→ Supplied entries
#####

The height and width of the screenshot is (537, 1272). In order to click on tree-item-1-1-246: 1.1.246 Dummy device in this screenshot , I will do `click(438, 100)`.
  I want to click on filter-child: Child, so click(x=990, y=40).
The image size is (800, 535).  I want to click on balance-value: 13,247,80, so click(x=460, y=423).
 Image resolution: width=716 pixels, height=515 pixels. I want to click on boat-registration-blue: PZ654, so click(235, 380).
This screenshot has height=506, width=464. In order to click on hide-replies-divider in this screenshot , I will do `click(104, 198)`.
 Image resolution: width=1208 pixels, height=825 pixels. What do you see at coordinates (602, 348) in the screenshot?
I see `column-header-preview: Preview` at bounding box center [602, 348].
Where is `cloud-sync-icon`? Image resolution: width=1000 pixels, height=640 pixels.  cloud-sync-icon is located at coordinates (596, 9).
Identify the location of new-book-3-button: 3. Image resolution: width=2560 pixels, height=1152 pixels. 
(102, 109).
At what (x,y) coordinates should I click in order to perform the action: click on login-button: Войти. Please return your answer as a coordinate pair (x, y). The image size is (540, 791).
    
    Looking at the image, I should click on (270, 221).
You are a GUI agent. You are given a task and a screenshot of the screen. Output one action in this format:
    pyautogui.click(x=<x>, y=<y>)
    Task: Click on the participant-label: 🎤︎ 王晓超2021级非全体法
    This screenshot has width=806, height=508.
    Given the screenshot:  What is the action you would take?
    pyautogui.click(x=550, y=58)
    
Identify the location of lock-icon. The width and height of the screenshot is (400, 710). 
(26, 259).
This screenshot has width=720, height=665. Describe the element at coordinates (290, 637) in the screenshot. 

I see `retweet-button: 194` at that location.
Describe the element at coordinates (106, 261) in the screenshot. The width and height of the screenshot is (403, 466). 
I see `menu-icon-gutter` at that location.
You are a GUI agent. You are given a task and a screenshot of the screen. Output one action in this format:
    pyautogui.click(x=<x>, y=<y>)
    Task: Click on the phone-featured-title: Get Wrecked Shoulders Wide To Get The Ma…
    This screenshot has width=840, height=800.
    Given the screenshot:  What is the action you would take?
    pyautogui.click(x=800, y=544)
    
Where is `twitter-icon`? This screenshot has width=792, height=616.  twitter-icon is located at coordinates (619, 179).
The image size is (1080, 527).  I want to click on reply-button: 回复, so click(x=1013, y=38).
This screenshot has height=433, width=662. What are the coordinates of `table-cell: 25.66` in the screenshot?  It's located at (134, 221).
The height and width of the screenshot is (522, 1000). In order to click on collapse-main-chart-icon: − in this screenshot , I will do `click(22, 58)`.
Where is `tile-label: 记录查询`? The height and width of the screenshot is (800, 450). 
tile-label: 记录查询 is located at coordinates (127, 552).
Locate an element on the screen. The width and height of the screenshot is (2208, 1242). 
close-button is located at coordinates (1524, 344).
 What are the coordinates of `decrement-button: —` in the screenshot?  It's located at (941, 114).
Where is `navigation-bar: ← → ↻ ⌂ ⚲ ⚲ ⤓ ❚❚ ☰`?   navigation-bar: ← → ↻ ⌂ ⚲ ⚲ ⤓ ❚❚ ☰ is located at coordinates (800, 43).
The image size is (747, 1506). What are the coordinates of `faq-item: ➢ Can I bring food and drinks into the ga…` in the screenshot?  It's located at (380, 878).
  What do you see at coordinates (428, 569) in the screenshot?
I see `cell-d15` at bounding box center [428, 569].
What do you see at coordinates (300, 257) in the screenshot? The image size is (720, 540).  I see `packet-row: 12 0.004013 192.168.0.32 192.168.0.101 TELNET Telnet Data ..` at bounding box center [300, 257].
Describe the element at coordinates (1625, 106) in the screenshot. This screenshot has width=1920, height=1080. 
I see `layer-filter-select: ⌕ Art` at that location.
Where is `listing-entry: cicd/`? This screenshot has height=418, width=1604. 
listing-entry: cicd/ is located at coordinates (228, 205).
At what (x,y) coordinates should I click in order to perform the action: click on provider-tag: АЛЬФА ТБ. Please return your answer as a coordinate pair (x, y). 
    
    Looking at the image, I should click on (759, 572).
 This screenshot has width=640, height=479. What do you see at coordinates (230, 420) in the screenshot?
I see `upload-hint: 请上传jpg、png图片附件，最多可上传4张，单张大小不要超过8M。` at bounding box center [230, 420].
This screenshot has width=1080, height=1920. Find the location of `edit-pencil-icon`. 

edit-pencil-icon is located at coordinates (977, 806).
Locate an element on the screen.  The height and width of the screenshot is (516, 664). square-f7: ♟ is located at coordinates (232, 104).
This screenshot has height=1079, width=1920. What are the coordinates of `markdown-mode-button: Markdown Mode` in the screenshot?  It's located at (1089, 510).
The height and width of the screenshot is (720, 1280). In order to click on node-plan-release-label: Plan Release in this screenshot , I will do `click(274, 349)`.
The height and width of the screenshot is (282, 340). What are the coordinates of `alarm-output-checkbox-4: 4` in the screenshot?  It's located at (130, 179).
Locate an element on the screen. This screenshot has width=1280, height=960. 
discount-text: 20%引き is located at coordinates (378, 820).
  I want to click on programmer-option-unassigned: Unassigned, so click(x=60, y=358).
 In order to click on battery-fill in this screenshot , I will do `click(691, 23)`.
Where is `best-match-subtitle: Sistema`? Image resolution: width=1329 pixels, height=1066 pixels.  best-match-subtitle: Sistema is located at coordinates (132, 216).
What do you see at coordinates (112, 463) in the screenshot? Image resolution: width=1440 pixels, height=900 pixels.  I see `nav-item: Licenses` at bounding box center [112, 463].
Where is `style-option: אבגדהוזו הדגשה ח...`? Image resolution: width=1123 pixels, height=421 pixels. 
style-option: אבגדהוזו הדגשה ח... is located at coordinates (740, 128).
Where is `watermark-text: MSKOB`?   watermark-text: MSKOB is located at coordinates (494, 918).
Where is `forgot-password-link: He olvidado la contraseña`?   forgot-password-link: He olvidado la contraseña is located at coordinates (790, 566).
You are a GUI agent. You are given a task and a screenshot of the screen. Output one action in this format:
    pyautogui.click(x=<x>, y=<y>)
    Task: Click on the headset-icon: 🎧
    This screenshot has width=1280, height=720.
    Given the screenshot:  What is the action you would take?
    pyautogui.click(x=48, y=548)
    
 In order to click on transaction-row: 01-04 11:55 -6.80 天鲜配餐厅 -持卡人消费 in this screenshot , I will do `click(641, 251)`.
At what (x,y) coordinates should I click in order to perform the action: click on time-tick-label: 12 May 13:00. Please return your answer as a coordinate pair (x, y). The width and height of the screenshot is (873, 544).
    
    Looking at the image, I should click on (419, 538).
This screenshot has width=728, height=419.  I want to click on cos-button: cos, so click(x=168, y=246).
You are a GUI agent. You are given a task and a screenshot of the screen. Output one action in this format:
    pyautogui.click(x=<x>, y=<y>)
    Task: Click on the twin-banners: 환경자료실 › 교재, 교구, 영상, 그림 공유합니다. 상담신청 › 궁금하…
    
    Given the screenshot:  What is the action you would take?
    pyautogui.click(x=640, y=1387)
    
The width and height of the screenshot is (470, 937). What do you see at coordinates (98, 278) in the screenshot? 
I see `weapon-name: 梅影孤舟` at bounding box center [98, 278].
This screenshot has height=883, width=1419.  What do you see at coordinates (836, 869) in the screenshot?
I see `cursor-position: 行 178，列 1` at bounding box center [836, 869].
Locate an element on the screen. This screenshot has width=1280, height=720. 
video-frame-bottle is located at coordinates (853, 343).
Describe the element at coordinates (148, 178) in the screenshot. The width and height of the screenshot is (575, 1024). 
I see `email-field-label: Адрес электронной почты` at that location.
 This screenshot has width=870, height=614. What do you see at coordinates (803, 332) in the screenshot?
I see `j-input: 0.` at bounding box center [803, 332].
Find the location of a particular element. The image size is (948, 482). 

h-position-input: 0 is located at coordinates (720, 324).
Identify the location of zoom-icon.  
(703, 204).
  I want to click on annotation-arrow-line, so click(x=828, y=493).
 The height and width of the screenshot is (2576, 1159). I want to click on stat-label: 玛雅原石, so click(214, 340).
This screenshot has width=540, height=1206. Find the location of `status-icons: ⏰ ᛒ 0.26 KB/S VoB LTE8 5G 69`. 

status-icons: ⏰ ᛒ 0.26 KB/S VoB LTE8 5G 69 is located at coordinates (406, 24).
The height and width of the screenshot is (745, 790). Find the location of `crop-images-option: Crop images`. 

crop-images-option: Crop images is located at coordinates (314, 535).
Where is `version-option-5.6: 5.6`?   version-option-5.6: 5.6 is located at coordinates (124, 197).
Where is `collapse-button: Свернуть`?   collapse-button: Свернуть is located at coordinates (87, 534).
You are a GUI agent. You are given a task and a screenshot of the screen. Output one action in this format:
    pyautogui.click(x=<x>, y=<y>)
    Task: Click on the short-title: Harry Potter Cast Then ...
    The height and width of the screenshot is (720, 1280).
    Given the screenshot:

#####

→ What you should do
Can you duplicate the records above, word for word, starting at the line containing "at (941, 114)." and ending at the line containing "coordinates (800, 43).", both lines included?

→ Finished task
 What are the coordinates of `decrement-button: —` in the screenshot?  It's located at (941, 114).
Where is `navigation-bar: ← → ↻ ⌂ ⚲ ⚲ ⤓ ❚❚ ☰`?   navigation-bar: ← → ↻ ⌂ ⚲ ⚲ ⤓ ❚❚ ☰ is located at coordinates (800, 43).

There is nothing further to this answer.